На следующий день он отказался идти с Липатовым на завод, объяснив ему, что нога заныла и до обеда он ходить не в состоянии.
— Главное дело, речь как бы не пришлось говорить, — пожалел Липатов, — а так что же. Нога, она, конечно...
— В случае чего, я могу сказать маленько. В чем дело? — пообещал маленький Карпов. — Раз нога... Мы, мол, как таковые, не докладчики, вперед, мол, предупреждаем.
— Главное — начать, — добавил Кадюков. — В начине главное. А раз начал, там само пойдет, только уговориться раньше, насчет чего говорить.
— Ну пошли, — заторопил свою бригаду Липатов.
Хитрович проводил их до двери и облегченно вздохнул, когда они скрылись.

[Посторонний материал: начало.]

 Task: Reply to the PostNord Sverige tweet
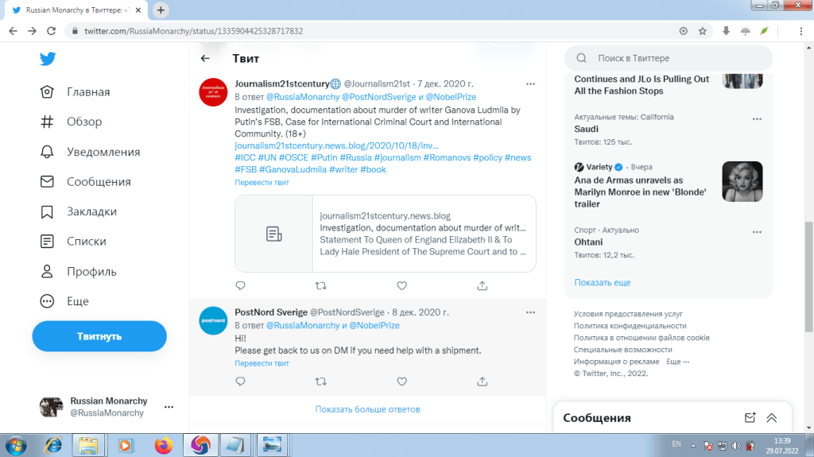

Ему было стыдно перед красноармейцами. Когда он, пряча глаза, говорил Липатову, ему показалось, что тот усмехнулся и остальные посмотрели на него тоже недоверчиво.
Он едва дождался двух часов и ушел в сад.
Встретил Лизу на той же скамейке. Она весело улыбалась и шутила.
— Вы уже здесь? Знаете, я что придумала? Мы поедем в лодке на остров и там в монастырском саду купим у инвалидов яблок. Возражений нет? Пошли. Как ваша нога? Ничего? Я, знаете, вчера наговорила вам вздор, вы не сердитесь?
Она подхватила Хитровича, и он, едва успевая за нею, заторопился к озеру.
В лодке Лиза баловалась, плескала воду за воротник, сорвав фуражку, пугала Николая тем, что сейчас бросит в воду, и, сверкая своими зубами, беспрерывно смеялась. Он глупо улыбался ей, удивляясь переменам, которые так часто происходят с нею.
В саду они углубились в дальний угол, почти спускавшийся к воде, сели под раскинувшуюся березу. Она продолжала смеяться, дразнила яблоком, волнуя Николая своими прикосновениями.
— Хочешь вот этот ломтик — половину я, половину тебе?
Она отрезала хрустящее колесо яблока, взяла его наполовину в зубы и, задорно смеясь, отдавала другую половину ему. Он, почти не видя ее, чувствуя, как обливается жаром, потянулся к ней. Она, приближаясь, схватилась руками за его плечи и, слабо вскрикнув, упала на его колени.